- Project Team : Marc Mimram, Jacques Durst, Maxime Lefranc
- Structural Engineering : Marc Mimram Ingénierie
- Main Construction Work : SOGEA TP and GTM Construction (Chantiers modernes)
- Steel Frame : Victor Buyck Steel Construction
- Foundations : Soletanche Bachy Fondations
- City : Paris
- Country : France
Text description provided by the architects. The Marcelle Henry Footbridge in the Clichy Batignolles ZAC provides a link to Rue Saussure so as to anchor the urban project in the Clichy Batignolles district within the fabric of the city of Paris, extending over the encircling railway lines spreading out from the Gare Saint Lazare.
The task was not simple since it had not only to take account of the usage of the public space and the site for anchoring the new urban development, but also had to consider what was near and what was in the distance—the daily usage and the landscape from the stream of railway lines over which the footbridge runs and which it echoes.
Elements taken into account by the project included the need to provide a public space and the different levels and areas still to be developed, bringing together the small square leading into Rue Saussure and the gardens on the other side.
The structure of the span depends not only on the limitations of the site but also on the elements rising up from the railway lines, which we wanted to integrate into the structure of the new bridge. The bridge, composed of double curvature beams, their curves varying from one side to the other, incorporates within itself elements of balance, rest, and contemplation. Here, public space and structure are integrated in the surface geometry of the project.
The sides of the wide walkway, opening up into a series of long curves, form alcoves on either side. These balconies follow the variations in inertia of the structure at right angles to the supports
to create a soft, continuous line along the sides of the bridge, both in elevation and plan. In combination with the curved arches, and Vierendeel beams with variable inertia, they give rigidity to the edges.
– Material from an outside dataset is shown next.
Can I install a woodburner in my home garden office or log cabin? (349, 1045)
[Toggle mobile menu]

The two sides of the bridge are asymmetric and interlinking, delicate then open, curved then lightened, demonstrating the careful attention paid to the public space and the siting of the structure.
The link becomes a place.
Delicate and weightless, the bridge is open to the sky, the mesh of its surrounds arching up to allow light to filter through. The play of light passing through the mesh onto the walkway—with its east-west orientation—varies according to the time of day, changing our view of the infrastructure. The economy of materials and the elegant simplicity of design speak to the care and attention devoted to the development of this structure.
Thus from one end to the other of the footbridge, the project gives coherence to the different ways of crossing it and the rational constructed expression of its structure placed at the service of pedestrians and the public space.
The new footbridge belongs to the public space that is formed by creating a highly flexible urban landmark of different scales, respecting the needs of the pedestrians who cross it, who live there and have adopted it, but heedful also of its appearance from further off in the urban landscape that is here being transformed.
With its continuous and slender outline, its feet firmly planted in the universe of the city, the gently curved design of the new footbridge is warm and welcoming.